▸ **Selected excerpt**:

......

This book is no easy read – and not just because the font size shrinks to almost nothing on a regular basis. It is clearly not meant as an accessible study with the general reader or undergraduate in view. It is exactly what its title claims it to be, a critical review in the first instance of how certain scholars in the last thirty years, many of them German, have reconstructed the history of Christianity in the first two centuries after the birth of Christ, looking above all at the account these scholars give of communities behind the New Testament texts. After the brief introduction chapters are devoted to ‘conventional’ studies, studies ‘from the perspective of feminist theology’, studies on social history, on Christianity in particular cities (Rome, Antioch, Philippi, Thessalonica, and Ephesus), and on particular topics within Early Church History. Within each chapter Lüdemann proceeds book by book providing abstracts and often trenchant, astringent, comments. Theissen, Meeks, Schüssler Fiorenza, are each examined and faulted (the latter, for example, for the thesis that ‘the first testimony to the resurrection came from women’, which Lüdemann sees as dependent on relatively late strands in the New Testament texts that cannot be held as historically reliable (p. 92).

......

▸ **Information shown**:
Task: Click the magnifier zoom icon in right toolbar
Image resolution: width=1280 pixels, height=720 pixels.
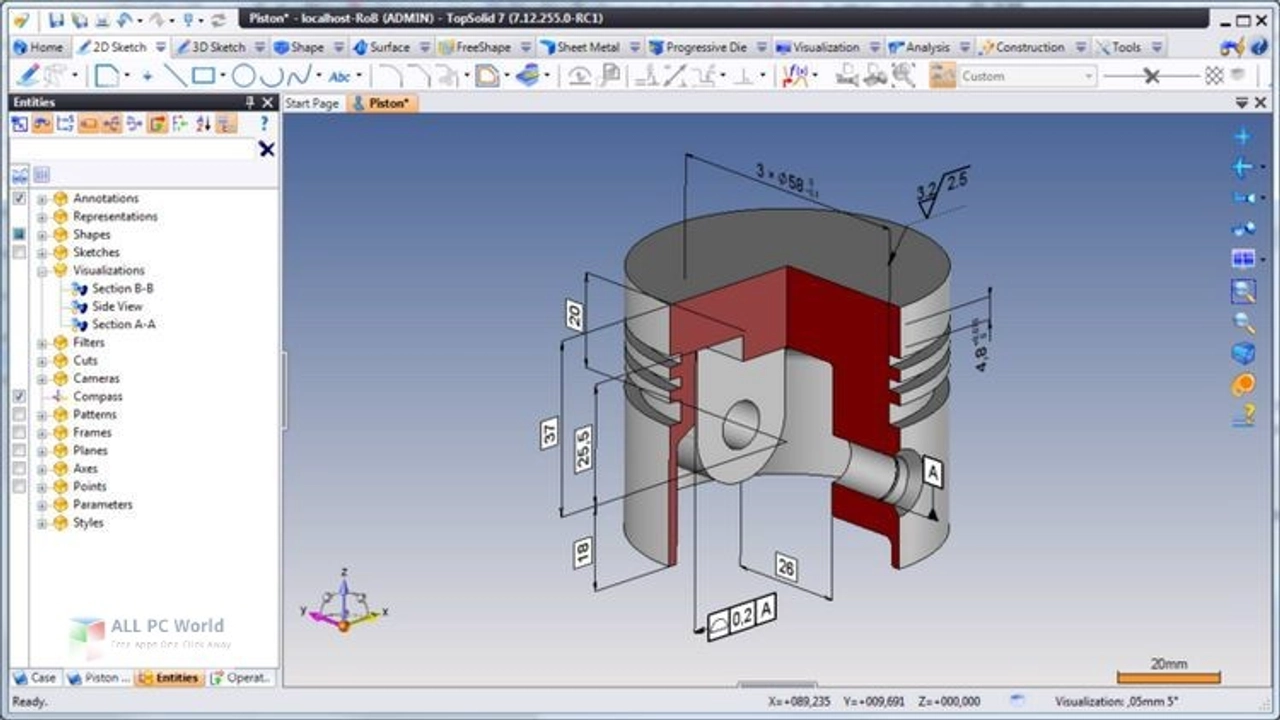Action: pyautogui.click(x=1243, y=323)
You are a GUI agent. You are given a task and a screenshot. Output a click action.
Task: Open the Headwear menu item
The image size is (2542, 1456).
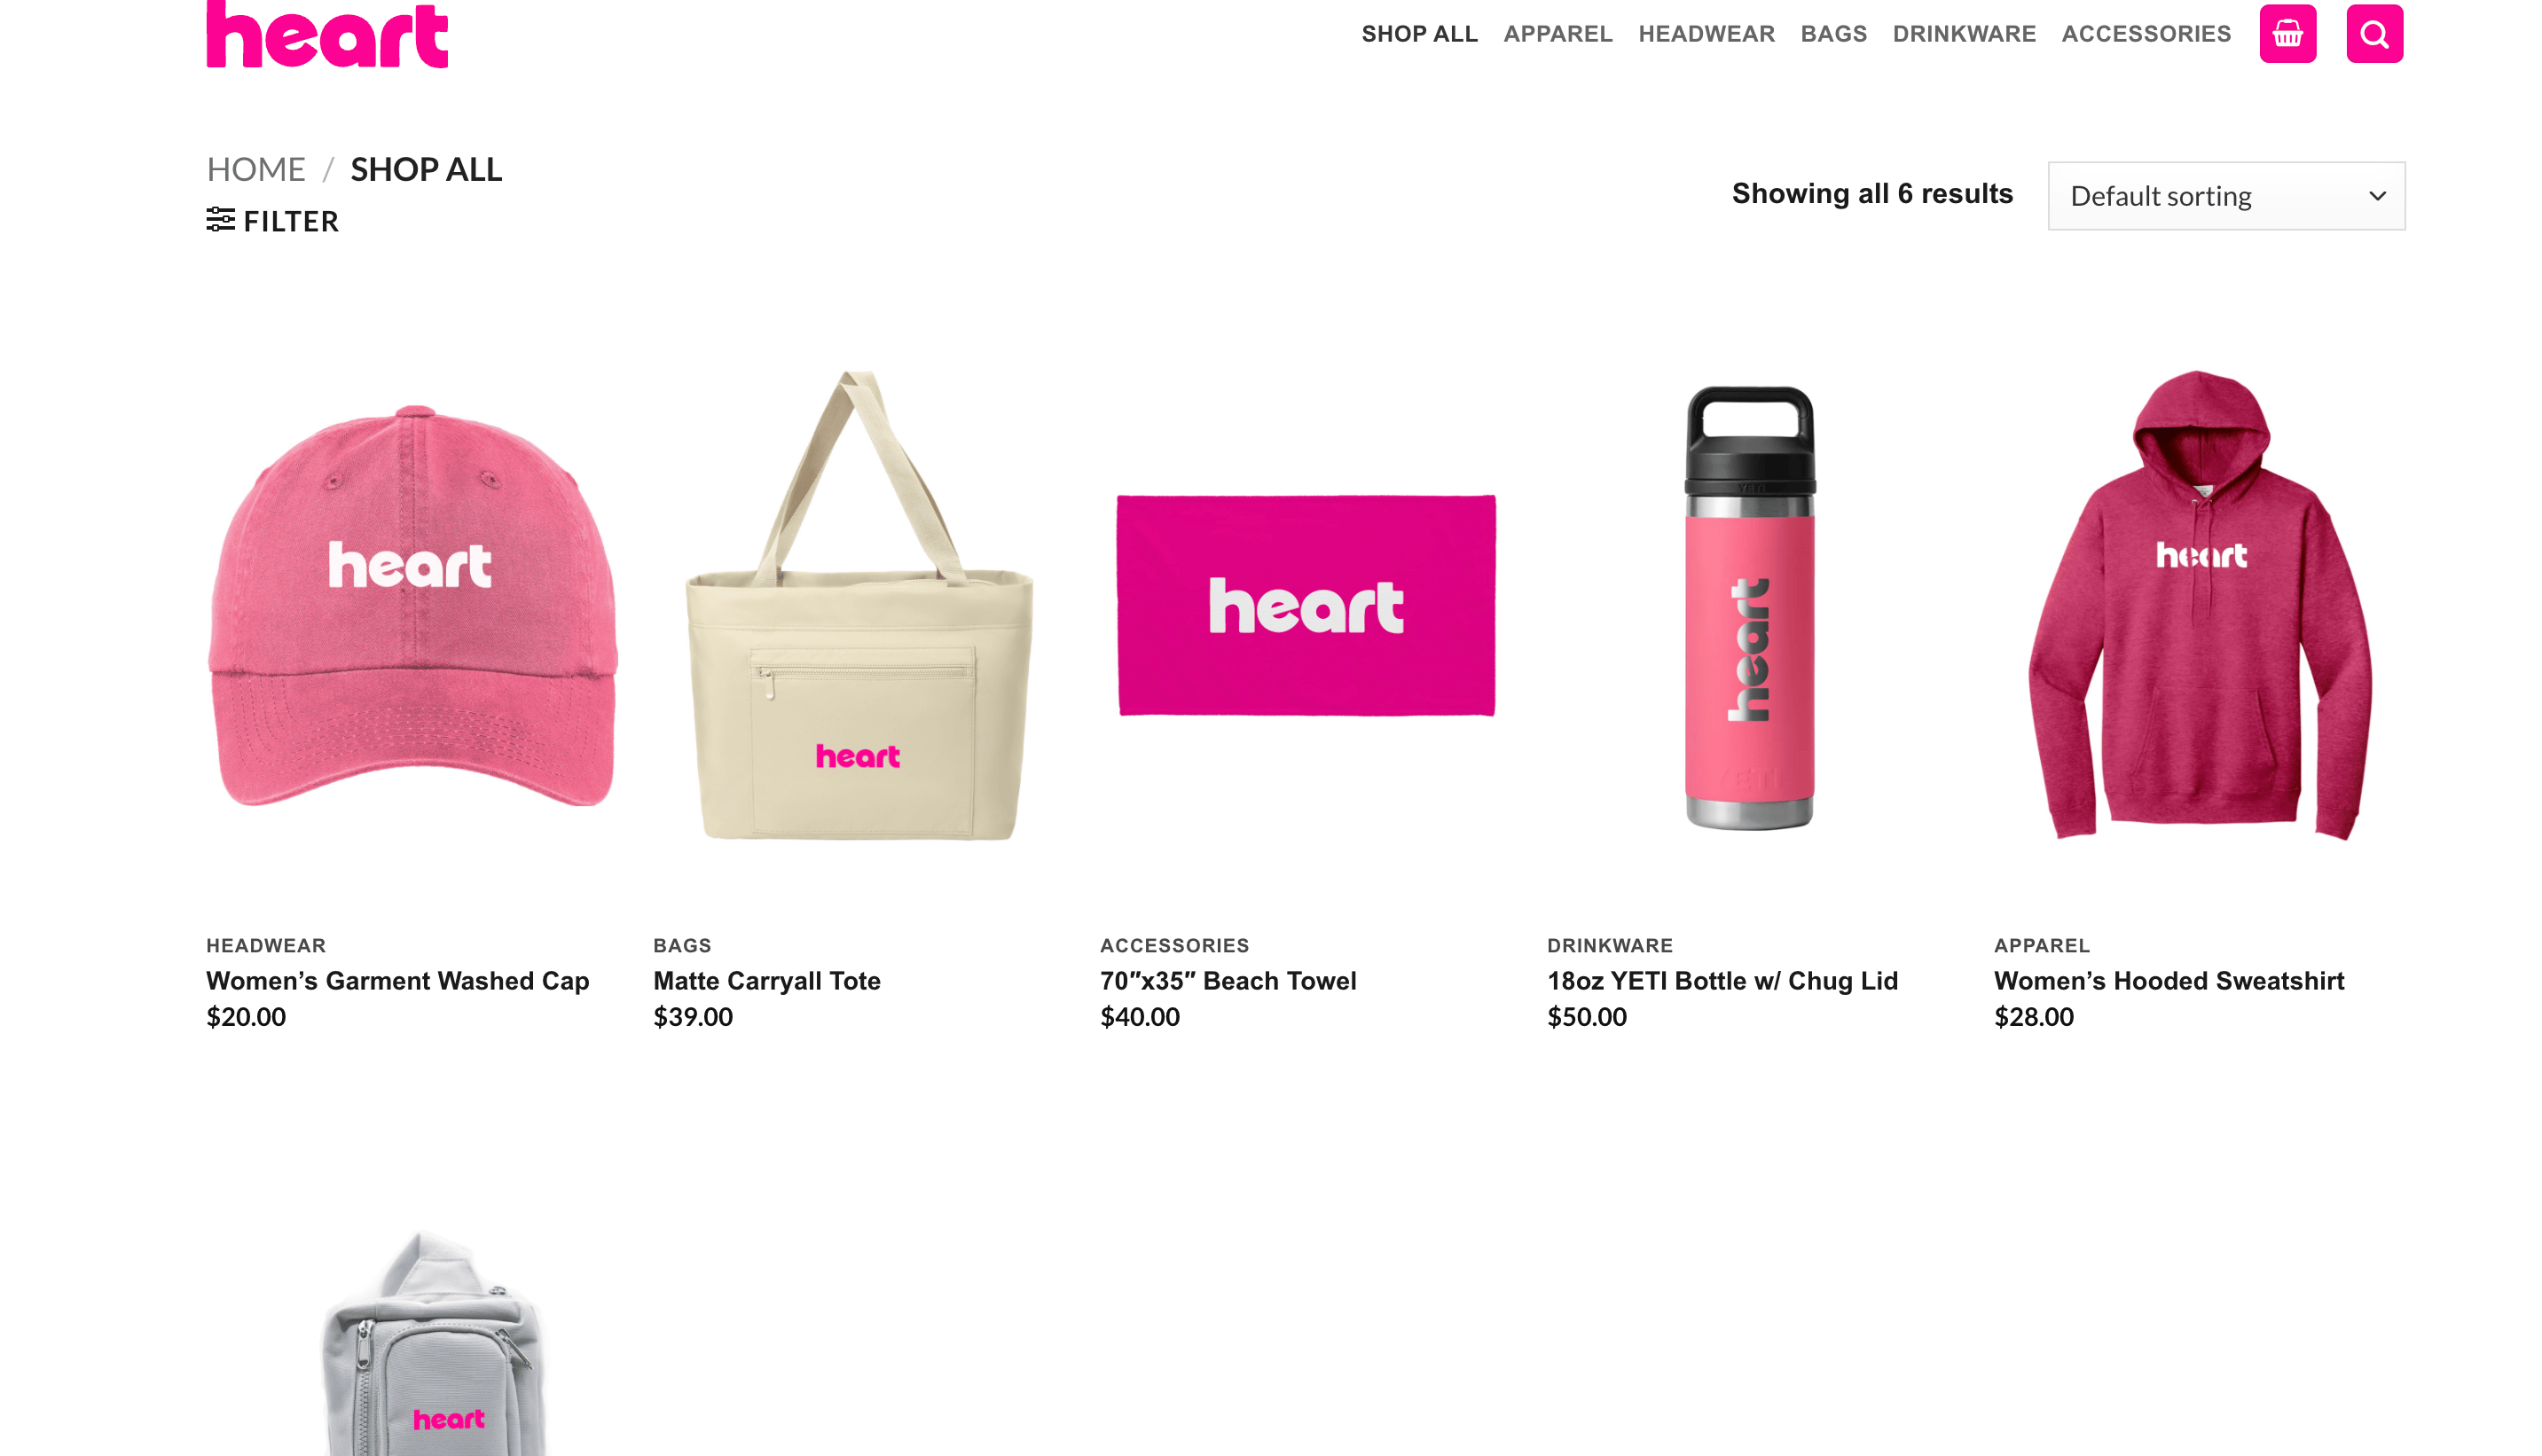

......

▸ **Goals**:
[A] Recast the records as a Markdown table with the columns Row and Entry, covering everything from the start of the records down to the line containing "Action: pyautogui.click(x=1243, y=323)", leaving out blank lines and the pictures.
[B] Continue the book review on early Christian history from where it stops.
The book review and the records have nothing to do with each other.

▸ **Results for each task**:
[A]
| Row | Entry |
|---|---|
| 1 | Task: Click the magnifier zoom icon in right toolbar |
| 2 | Image resolution: width=1280 pixels, height=720 pixels. |
| 3 | Action: pyautogui.click(x=1243, y=323) |

[B]
Two substantial appendices (pp. 147–62, 163–77) deal with pre-Christian Gnosticism and with Theissen's A Theory of Primitive Christian Religion; these are in fact the best parts of the book. In the second, amongst much else, Theissen's view of the New Testament canon as ‘a confession of plurality’ is roundly rejected. Lüdemann aids teachers and scholars who wish to keep abreast of contemporary research, and take the measure of its variable worth, but that aid is strictly limited by the absence of any ‘maps’ of the local terrain; there is no guiding narrative of scholarly investigation and dispute; nor is there a subject index. Very few other than the odd reviewer would try to read this book from cover to cover, but in a world where people may be bewildered by the variety of books on contested subjects, and where theological pre-suppositions can unduly influence views of history, some will be grateful for the opportunity to consult this work to see what one highly learned scholar makes of studies by others in his field.